Più che uno splendido film, un capolavoro. E questo capita a molte opere prime, perché tale fu, HIROSHIMA, mon amour per Alain Resnais, nel 1959, dal punto di vista della fiction, sorretto, comunque, da un altrettanto splendido soggetto e sceneggiatura di cui fu autrice una Marguerite Duras in gran forma.
Difficile, a volte, nel corso del film, capire la mano dell’uno o dell’altra. Ma sapida, la trama, piena di spessore, di significati e di antecedenti metaforici e simbolici che precederanno tanto cinema ‘venuto dopo’, sempre ed in ogni caso. Un manifesto sulla pace, sull’amore, quello vero, quello disperato, come la vita che ti dà tutto e poi, pian piano, tutto ti prende, a cominciare proprio dal grande Amore.
Per fortuna l’oblìo, che tutto toglie o ‘finge’ – in senso leopardiano – di dare. Ed allora i piani si scompongono, divengono visionari, tornano realistici per un’esistenza da affrontare fino alla fine, perché questo è il ‘senso della vita’, quella vita che per dirla con Wilde « …è una tragedia per chi ha cuore ed una commedia per chi ha cervello« .
Ma come diceva Bassani « …ma poi che ne sa il cuore?
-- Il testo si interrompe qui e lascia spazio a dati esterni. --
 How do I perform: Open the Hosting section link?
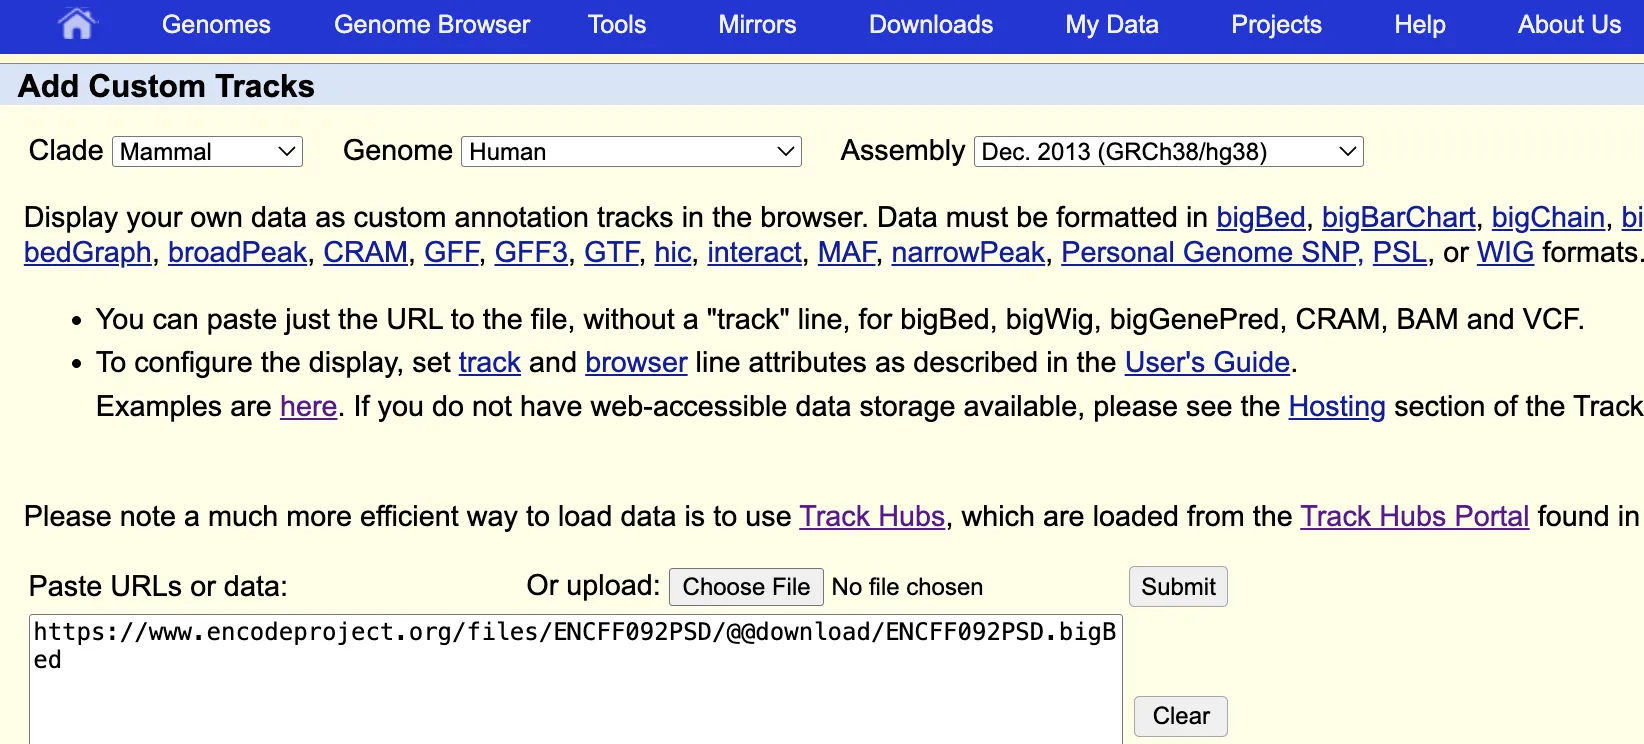(1336, 407)
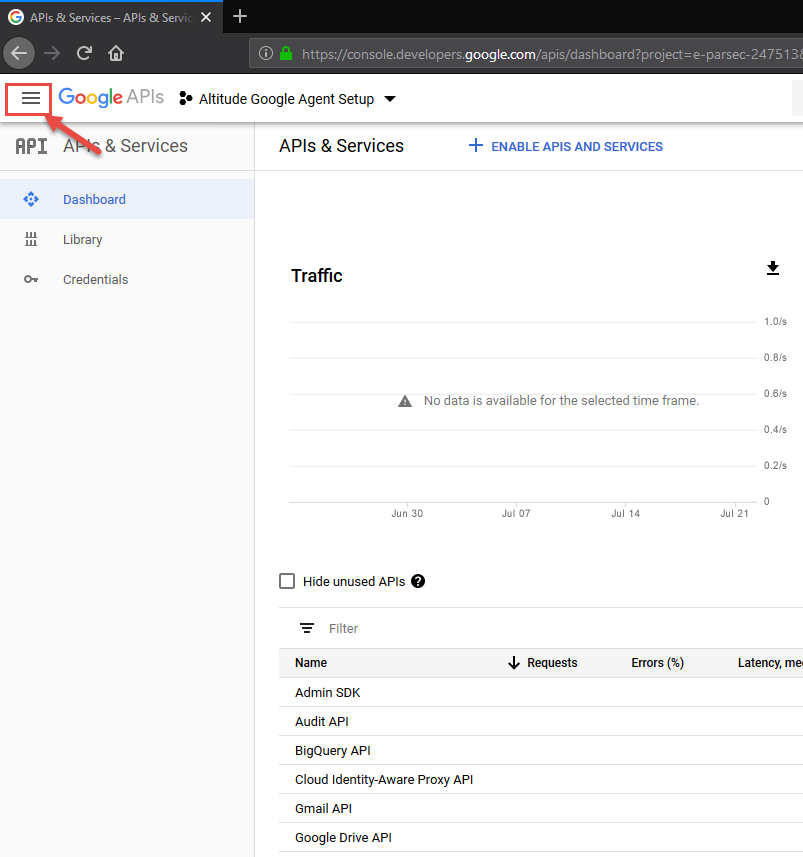
Task: Click the browser home icon
Action: tap(117, 53)
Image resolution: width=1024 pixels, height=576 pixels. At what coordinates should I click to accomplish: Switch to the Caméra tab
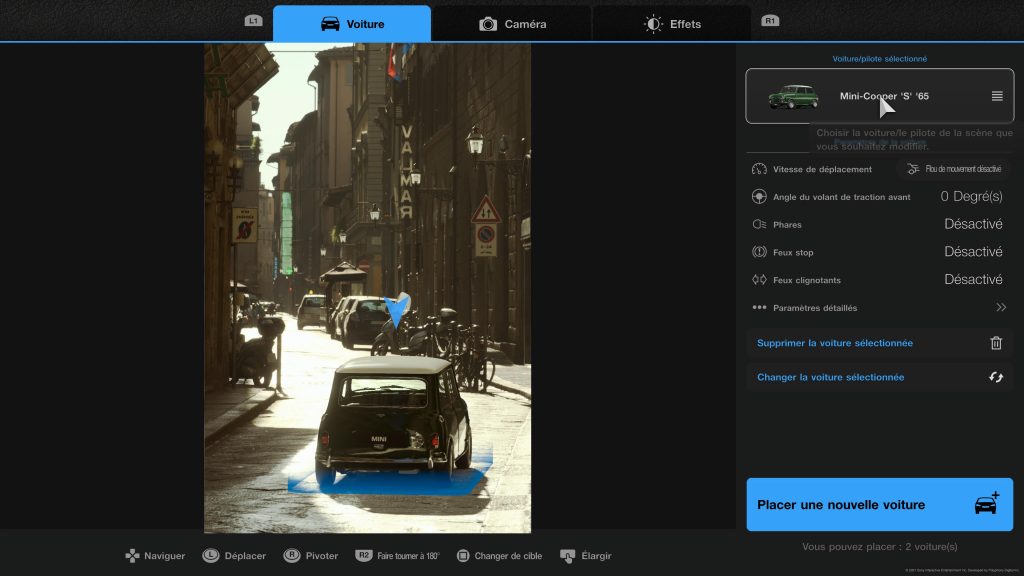coord(512,24)
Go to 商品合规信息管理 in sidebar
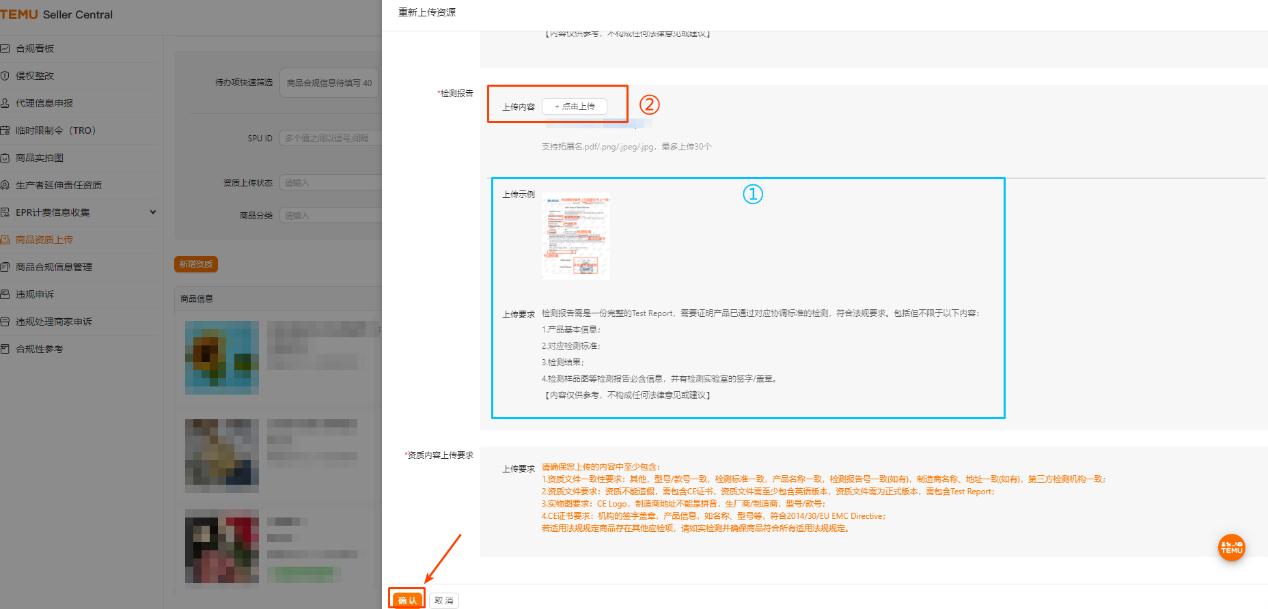This screenshot has width=1268, height=609. click(13, 266)
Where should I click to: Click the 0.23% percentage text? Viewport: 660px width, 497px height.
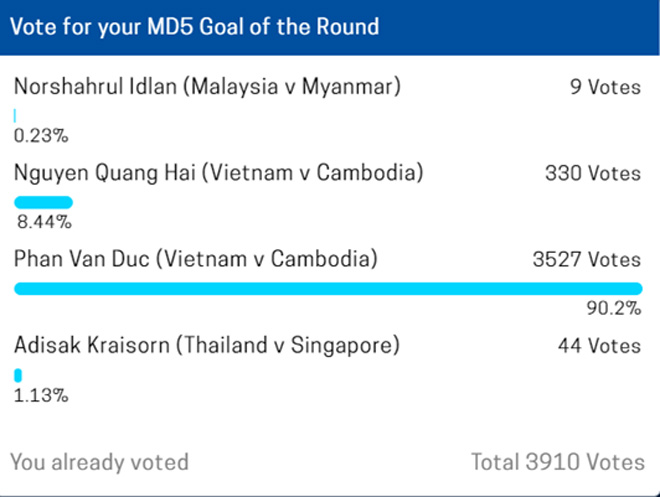[41, 136]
Appena un po’ di quello che è già stato » ed anche « …più che il vivere le cose, a noi interessa la memoria di esse vissute, perché…si muore almeno una volta, per poter continuare a vivere« .
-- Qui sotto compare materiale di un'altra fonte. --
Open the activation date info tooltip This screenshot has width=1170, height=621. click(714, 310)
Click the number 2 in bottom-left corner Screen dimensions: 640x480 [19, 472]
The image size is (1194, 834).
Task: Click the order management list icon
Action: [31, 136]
Le citazioni potrebbero continuare all’infinito, perché infinito è il racconto di un’esistenza che si interseca con un’altra che poi sono la somma – o la sottrazione – di molte altre.
Allora le città di Nevers e Hiroshima – distanti migliaia di kilometri l’una dall’altra – possono divenire un punto solo, idealmente, nell’occhio di chi guarda, ama, soffre, per poi scomparire, per permettere ai protagonisti la sopravvivenza.
Interpretato magistralmente, con estrema sensibilità e delicatezza, da Eiji Okada e da Emmanuelle Riva, icona quasi immortale del cinema francese – mutatis mutandis, come la Moreau – che due anni fa, ultra-ottantenne ci ha ‘donato’ un’interpretazione meravigliosa, insieme con Jean – Louis Trintignant, in Amour, di Haneke, il film si avvale di una splendida fotografia in b/n di Sacha Vierny e della glossa musicale a quattro mani del grande Georges Delerue e del ‘nostro’ Giovanni Fusco, per anni musicista per Michelangelo Antonioni al cui neorealismo a latere è ‘facile’ affiancare, idealmente, ma non troppo, la Nouvelle Vague di un Resnais comunque fuori ed al di sopra di ogni canone e schema.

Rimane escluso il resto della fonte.